What to work on
1. Return the section of the pulsed light source text that starts at "The pulsed light source 210 emits" and ends at "required for spectroscopy.", copied word for word.
2. In the pulsed light source text, which two components make up the splitter 220?

Supplied passage
§ §

The pulsed light source 210 emits broadband pulsed light L1a having a broad, continuous spectrum. The spectrum of the broadband pulsed light L1a is continuous over a wavelength range of at least 10 nm, preferably 50 nm, and more preferably 100 nm, for example, in the range of 900 nm to 1300 nm. The width of the wavelength range of the broadband pulsed light L1a need only cover the wavelength range required for spectroscopy.

For example, the pulsed light source 210 may include an ultrashort pulse laser and a nonlinear element. Examples of ultrashort pulse lasers include gain-switched lasers, microchip lasers, and fiber lasers.

Nonlinear elements use nonlinear phenomena to further broaden the spectral width of the ultrashort pulses generated by ultrashort pulse lasers. Fibers are suitable as nonlinear elements, and photonic crystal fibers or other nonlinear fibers can be used, for example. Single-mode fibers are preferred, but multi-mode fibers can also be used as long as they exhibit sufficient nonlinearity.

Other broadband pulsed light sources, such as an SLD (Superluminescent Diode) light source, may also be used as the pulsed light source 210.

The broadband pulsed light L1a output from the nonlinear element has a pulse width on the order of femtoseconds to nanoseconds. The splitter 220, fiber group 230, and coupler 250A receive the broadband pulsed light L1a and convert it into wavelength-swept light L1.

The splitter 220 includes an arrayed waveguide grating (AWG) 222 and a lens 224. The lens 224 focuses the broadband pulsed light L1a emitted by the pulsed light source 210 onto the input end of the AWG 222.

The AWG 222 spatially divides the broadband pulsed light L1a into a plurality of n light beams (referred to as split light beams) L1b ₁ to L1b _n according to wavelength, and outputs the divided light beams. The number of divisions (number of channels) n is equal to the number of fibers 230. The number of channels n can be, for example, 4, 8, 16, 32, 64, 128, etc. The wavelength of the i-th (1≦i≦n) split light beam is denoted as λ _i . Note that each of the split light beams L1b ₁ to L1b _n does not have a single spectrum but has a certain wavelength width, so λ _i is used to conveniently represent the wavelength band of L1b _i rather than a single wavelength, and in some cases, is used to represent the center wavelength of the wavelength band.

§ §

Provided material
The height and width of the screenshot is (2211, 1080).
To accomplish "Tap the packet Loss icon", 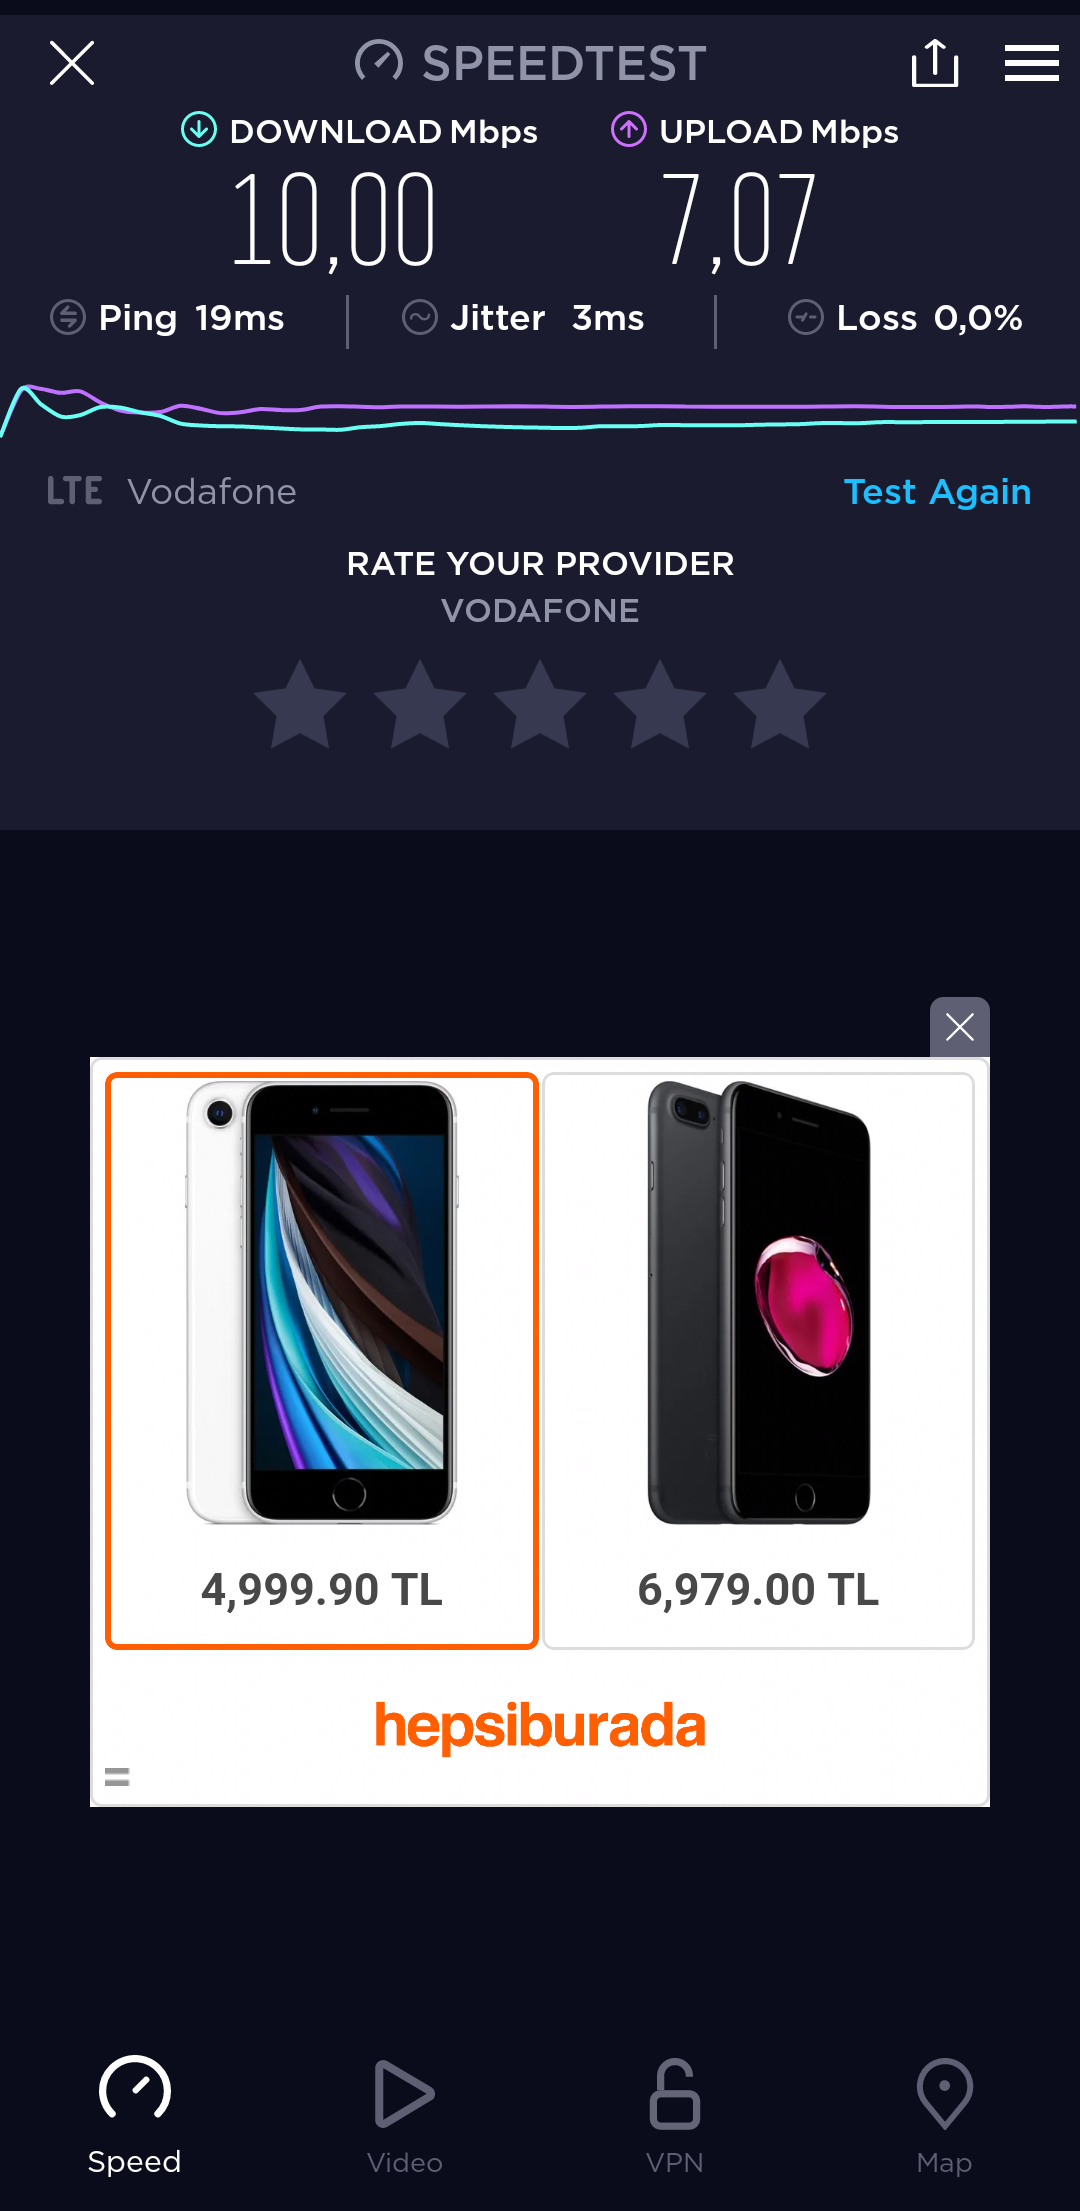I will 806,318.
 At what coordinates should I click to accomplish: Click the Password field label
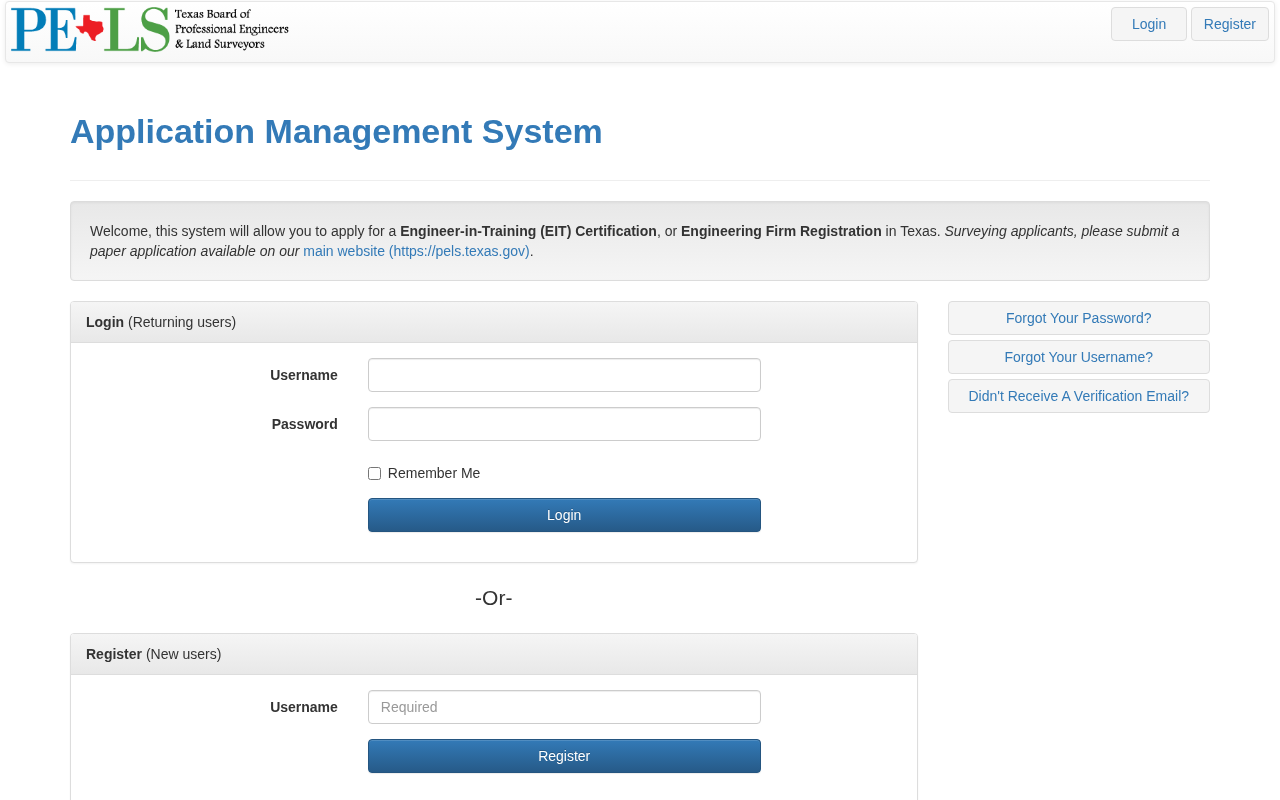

§ §

Worked solutions
1.
The pulsed light source 210 emits broadband pulsed light L1a having a broad, continuous spectrum. The spectrum of the broadband pulsed light L1a is continuous over a wavelength range of at least 10 nm, preferably 50 nm, and more preferably 100 nm, for example, in the range of 900 nm to 1300 nm. The width of the wavelength range of the broadband pulsed light L1a need only cover the wavelength range required for spectroscopy.

2. An arrayed waveguide grating (AWG) 222 and a lens 224.